------ Trecho do texto ------

Exploração mineral e o desenvolvimento local

Portal Vermelho


O Código de Mineração brasileiro – Decreto Lei nº 227, de 28 de fevereiro de 1967 –, apesar de ter sofrido algumas alterações nos anos 1990, necessita de uma profunda revisão. Isso pelo fato de o Código vigente não conseguir abarcar todas as questões necessárias a ser tuteladas, de ordem econômica, social e ambiental, devido ao ritmo de desenvolvimento tecnológico e de exploração mineral que tem alcançado, e de que urge o país. 

Por Pedro Luiz Teixeira de Camargo* e Ana Paula Bueno*


Mediante tal questão, o governo federal apresentou, no último dia 18 de junho, uma proposta de Código de Mineração – encaminhada em caráter de urgência constitucional – ao Congresso Nacional na forma de projeto de lei. Ressaltando as potencialidades do Brasil, por conter algumas das maiores reservas minerais do mundo, a presidenta Dilma Rousseff disse, em seu discurso proferido na cerimônia no Palácio do Planalto: “o setor mineral convive ainda hoje com uma regulamentação frágil e burocrática”, e ainda: [é preciso] “criar um marco legal favorável aos negócios, aos investimentos produtivos, fortalecendo o novo ciclo de desenvolvimento de nosso país, mas tudo isso com ganhos para a sociedade, para os trabalhadores e para o meio ambiente”.



Além de o Brasil possuir riquezas em minérios (mineral ou uma associação de minerais, rocha, que pode ser explorado economicamente) e outros recursos naturais, também possui uma das maiores biodiversidades do mundo. Daí a forte necessidade de rigor na preservação ambiental. Para isso, é muito importante possuir bem definidos os tipos de uso e pesquisas de solo e subsolo, visando à conservação, por meio de sustentabilidade ambiental.

Diversos pontos presentes no Código de Mineração devem ser revistos, como no caso do Art. 33, segundo o qual, “O titular da autorização de pesquisa, uma vez aprovado o Relatório, terá um ano para requerer a concessão de lavra e, dentro deste prazo, poderá negociar o respectivo direito”. Porém, com o avanço da tecnologia de exploração mineral, não se justificam mais prorrogações de concessões de lavra, porque a livre concorrência na exploração mineral é beneficiária ao país e pontos como esses acabam por favorecer empresas que já estão no ramo há muito tempo em detrimento de outras que poderiam realizar tais explorações minerais de maneira mais segura ou até mais lucrativa para o Estado brasileiro.

Do mesmo modo, é necessário rever a falta de regulamentação sobre os trabalhos de movimentação de terras e o desmonte de materiais in natura, visto que os impactos negativos e o baixo retorno financeiro para estados, municípios e União, são alguns dos prejuízos que podem ocorrer.

------

__Enunciado A__
Liste as três ordens de questões que, segundo o texto sobre o Código de Mineração, o Código vigente não consegue abarcar.
__Enunciado B__
Continue o texto sobre o Código de Mineração a partir da última frase apresentada.

------ Listagem de dados ------

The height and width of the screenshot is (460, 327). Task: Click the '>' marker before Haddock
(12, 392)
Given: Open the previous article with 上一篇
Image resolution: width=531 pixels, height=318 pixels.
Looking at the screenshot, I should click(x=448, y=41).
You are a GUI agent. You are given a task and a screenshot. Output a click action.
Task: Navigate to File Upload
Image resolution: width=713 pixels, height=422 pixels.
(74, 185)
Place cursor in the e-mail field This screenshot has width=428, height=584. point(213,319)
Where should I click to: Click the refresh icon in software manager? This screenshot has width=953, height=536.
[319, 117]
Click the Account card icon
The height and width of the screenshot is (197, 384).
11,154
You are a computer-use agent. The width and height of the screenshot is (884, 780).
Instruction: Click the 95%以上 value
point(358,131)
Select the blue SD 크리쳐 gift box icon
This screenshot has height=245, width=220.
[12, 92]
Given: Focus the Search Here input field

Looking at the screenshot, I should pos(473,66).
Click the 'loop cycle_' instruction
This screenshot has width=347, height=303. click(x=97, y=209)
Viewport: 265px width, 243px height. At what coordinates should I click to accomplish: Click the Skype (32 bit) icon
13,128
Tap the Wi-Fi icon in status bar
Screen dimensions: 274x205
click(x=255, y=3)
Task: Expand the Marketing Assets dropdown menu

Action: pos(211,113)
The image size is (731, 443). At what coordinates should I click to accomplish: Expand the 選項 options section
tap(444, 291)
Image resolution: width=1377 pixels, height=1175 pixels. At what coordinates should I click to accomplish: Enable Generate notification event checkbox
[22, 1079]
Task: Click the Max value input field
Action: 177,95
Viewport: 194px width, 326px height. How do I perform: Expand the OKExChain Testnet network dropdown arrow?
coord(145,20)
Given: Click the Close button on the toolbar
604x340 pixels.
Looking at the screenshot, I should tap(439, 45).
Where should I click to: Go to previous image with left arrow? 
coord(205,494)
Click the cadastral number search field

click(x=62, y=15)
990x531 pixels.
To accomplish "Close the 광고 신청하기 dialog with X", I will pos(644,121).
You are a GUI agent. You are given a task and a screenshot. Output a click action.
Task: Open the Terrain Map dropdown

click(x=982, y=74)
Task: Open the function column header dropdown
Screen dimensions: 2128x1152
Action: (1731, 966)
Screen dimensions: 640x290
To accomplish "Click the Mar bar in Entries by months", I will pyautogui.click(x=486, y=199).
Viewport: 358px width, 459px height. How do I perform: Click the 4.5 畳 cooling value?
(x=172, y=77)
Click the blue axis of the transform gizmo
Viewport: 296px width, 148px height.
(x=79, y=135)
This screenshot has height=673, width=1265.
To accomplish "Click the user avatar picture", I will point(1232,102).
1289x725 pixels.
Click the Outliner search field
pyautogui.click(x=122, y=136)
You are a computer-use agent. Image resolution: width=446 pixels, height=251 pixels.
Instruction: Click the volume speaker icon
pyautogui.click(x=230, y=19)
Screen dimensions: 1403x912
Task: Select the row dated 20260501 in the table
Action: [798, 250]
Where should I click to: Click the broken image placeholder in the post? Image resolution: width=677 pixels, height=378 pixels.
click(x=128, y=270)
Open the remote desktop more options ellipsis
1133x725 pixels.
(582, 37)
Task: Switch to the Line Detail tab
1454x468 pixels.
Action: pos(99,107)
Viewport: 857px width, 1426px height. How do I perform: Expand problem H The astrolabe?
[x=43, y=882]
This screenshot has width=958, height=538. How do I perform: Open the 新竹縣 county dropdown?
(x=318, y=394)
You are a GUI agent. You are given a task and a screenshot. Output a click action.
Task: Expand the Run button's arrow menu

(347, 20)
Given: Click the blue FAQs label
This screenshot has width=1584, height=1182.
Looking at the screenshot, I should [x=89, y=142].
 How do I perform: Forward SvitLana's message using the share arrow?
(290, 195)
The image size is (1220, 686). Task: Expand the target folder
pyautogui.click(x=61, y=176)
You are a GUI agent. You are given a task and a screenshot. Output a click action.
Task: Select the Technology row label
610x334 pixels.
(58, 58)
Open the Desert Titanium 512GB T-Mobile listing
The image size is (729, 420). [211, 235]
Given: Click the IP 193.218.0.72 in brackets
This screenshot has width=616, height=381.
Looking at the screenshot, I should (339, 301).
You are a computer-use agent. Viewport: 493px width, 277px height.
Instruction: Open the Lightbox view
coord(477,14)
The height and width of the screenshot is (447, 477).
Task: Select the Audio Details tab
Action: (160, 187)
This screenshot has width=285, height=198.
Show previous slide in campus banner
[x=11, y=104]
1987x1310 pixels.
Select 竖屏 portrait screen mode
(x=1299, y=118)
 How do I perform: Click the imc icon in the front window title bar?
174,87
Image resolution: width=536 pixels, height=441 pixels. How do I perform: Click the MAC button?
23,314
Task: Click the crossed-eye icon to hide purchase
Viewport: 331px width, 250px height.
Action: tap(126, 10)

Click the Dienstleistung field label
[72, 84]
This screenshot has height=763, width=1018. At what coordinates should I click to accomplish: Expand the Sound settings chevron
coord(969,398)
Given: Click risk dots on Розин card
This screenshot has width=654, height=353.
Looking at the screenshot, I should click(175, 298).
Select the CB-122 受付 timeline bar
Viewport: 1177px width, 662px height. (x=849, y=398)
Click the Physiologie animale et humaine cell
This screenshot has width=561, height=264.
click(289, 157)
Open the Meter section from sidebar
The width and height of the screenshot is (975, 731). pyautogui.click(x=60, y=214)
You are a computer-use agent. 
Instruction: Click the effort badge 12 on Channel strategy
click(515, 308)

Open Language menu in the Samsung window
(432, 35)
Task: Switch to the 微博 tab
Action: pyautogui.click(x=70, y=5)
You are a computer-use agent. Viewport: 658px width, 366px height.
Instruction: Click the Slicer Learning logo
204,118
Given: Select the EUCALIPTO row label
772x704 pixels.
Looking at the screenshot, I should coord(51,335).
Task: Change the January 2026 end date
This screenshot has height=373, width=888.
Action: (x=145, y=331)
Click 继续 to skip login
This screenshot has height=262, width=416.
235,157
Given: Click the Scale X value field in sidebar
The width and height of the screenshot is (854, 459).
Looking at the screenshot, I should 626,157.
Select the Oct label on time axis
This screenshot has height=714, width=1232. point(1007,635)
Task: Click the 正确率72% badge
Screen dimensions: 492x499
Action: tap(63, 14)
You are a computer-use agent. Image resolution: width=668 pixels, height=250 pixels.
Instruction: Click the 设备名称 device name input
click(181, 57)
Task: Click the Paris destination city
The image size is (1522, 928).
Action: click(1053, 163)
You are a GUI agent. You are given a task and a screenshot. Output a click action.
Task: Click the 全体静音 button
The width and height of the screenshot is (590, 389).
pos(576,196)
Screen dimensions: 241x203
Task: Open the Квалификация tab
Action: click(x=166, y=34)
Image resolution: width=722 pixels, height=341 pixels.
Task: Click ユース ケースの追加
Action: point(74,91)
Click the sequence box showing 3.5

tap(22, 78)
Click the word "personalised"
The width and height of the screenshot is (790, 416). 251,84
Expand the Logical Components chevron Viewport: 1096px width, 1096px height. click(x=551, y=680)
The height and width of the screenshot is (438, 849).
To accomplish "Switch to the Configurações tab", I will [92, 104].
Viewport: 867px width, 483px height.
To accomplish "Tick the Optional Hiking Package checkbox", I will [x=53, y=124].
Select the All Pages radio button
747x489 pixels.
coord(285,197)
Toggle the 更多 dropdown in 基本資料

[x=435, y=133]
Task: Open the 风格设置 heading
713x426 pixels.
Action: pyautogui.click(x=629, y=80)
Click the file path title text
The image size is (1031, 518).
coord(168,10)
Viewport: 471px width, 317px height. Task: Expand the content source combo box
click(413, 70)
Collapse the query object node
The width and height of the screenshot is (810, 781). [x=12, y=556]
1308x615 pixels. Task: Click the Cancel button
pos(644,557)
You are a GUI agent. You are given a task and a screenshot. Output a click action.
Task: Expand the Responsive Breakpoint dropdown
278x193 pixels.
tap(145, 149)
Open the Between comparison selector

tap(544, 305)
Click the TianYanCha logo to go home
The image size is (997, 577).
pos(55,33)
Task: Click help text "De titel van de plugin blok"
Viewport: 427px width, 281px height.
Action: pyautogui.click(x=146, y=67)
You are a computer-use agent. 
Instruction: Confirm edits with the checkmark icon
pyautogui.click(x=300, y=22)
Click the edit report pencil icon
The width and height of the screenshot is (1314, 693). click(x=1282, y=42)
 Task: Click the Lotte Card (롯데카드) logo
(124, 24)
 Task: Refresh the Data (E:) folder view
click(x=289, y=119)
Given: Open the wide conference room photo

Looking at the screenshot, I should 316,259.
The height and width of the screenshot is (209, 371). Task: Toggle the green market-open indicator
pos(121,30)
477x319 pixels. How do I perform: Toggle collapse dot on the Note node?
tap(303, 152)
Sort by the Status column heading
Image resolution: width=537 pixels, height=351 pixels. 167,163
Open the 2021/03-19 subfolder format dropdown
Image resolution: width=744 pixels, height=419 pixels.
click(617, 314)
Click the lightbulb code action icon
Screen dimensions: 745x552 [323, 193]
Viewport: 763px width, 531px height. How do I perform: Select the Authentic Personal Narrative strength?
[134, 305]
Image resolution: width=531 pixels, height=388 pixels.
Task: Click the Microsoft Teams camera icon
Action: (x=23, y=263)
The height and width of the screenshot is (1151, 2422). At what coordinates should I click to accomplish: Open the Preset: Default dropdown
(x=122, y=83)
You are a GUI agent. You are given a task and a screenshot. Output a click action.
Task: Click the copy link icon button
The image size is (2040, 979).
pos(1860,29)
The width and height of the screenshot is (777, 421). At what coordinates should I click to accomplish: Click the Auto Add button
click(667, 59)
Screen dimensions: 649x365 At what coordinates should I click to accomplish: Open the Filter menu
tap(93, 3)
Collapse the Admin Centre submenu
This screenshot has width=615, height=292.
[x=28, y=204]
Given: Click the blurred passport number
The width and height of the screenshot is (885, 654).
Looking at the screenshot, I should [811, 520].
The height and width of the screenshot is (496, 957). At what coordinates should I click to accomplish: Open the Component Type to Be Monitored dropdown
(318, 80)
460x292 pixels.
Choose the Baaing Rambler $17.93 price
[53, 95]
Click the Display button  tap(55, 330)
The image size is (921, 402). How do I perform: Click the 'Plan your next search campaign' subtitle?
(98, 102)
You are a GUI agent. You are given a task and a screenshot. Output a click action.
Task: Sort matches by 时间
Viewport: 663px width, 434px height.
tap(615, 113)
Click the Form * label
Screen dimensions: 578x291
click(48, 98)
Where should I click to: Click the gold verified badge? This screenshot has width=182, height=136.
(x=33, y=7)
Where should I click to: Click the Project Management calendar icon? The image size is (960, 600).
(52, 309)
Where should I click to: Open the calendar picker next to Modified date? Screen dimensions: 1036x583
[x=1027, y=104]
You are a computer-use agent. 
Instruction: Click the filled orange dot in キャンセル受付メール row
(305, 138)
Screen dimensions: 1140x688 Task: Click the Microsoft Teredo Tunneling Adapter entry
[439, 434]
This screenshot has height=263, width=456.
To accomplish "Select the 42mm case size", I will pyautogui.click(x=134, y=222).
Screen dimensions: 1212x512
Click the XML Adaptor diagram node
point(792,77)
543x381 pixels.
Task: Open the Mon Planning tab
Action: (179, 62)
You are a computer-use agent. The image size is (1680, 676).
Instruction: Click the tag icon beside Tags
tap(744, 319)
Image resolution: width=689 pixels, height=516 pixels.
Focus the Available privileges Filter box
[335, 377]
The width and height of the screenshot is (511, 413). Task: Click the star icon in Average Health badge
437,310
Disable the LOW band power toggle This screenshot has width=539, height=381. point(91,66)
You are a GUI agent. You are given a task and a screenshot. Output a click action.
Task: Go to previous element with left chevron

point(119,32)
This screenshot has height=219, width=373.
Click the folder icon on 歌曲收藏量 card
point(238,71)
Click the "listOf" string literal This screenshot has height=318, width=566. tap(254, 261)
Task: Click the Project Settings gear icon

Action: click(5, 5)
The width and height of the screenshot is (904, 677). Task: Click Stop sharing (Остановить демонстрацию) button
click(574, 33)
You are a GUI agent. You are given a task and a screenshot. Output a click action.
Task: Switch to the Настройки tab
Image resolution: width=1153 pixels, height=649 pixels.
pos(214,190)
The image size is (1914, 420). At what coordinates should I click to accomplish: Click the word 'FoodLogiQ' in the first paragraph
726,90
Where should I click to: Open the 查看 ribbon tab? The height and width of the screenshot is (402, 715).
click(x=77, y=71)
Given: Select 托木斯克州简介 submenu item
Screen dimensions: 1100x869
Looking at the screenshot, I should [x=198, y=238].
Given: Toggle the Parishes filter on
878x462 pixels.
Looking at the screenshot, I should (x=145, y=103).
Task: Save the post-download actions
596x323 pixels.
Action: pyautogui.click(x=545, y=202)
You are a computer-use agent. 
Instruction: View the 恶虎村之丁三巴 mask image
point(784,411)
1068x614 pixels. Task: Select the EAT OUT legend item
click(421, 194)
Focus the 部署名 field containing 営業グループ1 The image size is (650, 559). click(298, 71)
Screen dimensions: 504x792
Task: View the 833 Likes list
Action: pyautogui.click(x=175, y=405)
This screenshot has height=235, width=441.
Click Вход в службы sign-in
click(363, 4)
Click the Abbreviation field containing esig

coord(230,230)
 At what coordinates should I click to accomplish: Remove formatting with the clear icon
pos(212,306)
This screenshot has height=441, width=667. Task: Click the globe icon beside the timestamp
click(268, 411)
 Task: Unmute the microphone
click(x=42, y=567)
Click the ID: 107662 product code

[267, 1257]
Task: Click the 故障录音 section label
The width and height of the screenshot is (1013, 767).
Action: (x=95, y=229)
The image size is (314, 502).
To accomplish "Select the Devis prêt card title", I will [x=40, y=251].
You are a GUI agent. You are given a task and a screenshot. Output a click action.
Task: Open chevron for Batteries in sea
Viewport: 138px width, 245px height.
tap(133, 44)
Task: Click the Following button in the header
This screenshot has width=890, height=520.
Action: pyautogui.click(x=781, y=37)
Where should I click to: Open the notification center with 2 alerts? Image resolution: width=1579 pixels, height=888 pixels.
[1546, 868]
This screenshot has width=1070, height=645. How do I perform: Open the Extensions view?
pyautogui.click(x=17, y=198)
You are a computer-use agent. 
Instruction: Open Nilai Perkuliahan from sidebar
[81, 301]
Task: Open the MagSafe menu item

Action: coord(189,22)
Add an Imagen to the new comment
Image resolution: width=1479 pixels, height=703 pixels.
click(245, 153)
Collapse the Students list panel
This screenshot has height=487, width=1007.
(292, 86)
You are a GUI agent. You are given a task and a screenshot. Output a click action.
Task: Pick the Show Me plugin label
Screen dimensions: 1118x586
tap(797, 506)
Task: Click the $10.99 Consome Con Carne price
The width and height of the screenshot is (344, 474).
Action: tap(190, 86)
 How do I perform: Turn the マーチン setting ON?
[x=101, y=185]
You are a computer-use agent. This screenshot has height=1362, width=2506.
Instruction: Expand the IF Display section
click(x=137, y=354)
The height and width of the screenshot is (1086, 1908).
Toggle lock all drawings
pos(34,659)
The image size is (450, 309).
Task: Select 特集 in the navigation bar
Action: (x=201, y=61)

------

__Resposta A__
Econômica, social e ambiental.

__Resposta B__
Preservação ambiental X exploração de recursos naturais
A dicotomia entre preservação ambiental e exploração de recursos naturais tem ganhado cada vez mais importância nos debates nacionais e científicos, sendo que alguns autores buscam uma conceituação para desenvolvimento sustentável que, de modo objetivo, é a busca por um equilíbrio entre a qualidade de vida e a manutenção da diversidade biológica, da vida em todas as suas formas. E também é a busca por um equilíbrio entre o homem e natureza. Colocando a questão em prática no caso da exploração de minérios, seria buscar um uso controlado dos recursos naturais com produção mínima de rejeitos e manutenção da qualidade ambiental da região explorada.

Nesse sentido, foi estabelecida pela Constituição de 1988, em seu Art. 20, § 1º, uma compensação financeira pela exploração de recursos naturais aos estados, Distrito Federal e municípios – entre outras tutelas. Assim, foi criada a Lei de Compensação Financeira pela Exploração de Recursos Minerais (CFEM), nº 8.876/94, art. 3º – inciso IX, cabendo aos órgãos administrativos da União a partilha desta contraprestação pela utilização econômica dos recursos minerais em seus respectivos territórios. E o órgão responsável por baixar normas e fiscalizar a arrecadação do CFEM é o Departamento Nacional de Produção Mineral (DNPM).

De acordo com a CFEM, das receitas obtidas, devem ser aplicados, em prol das cidades e dos locais impactados pelos efeitos da extração mineral, 2% da renda bruta da empresa mineradora. Portanto, seria a Lei, de certa maneira, uma reapropriação dessa renda, por gerar um instrumento de desenvolvimento.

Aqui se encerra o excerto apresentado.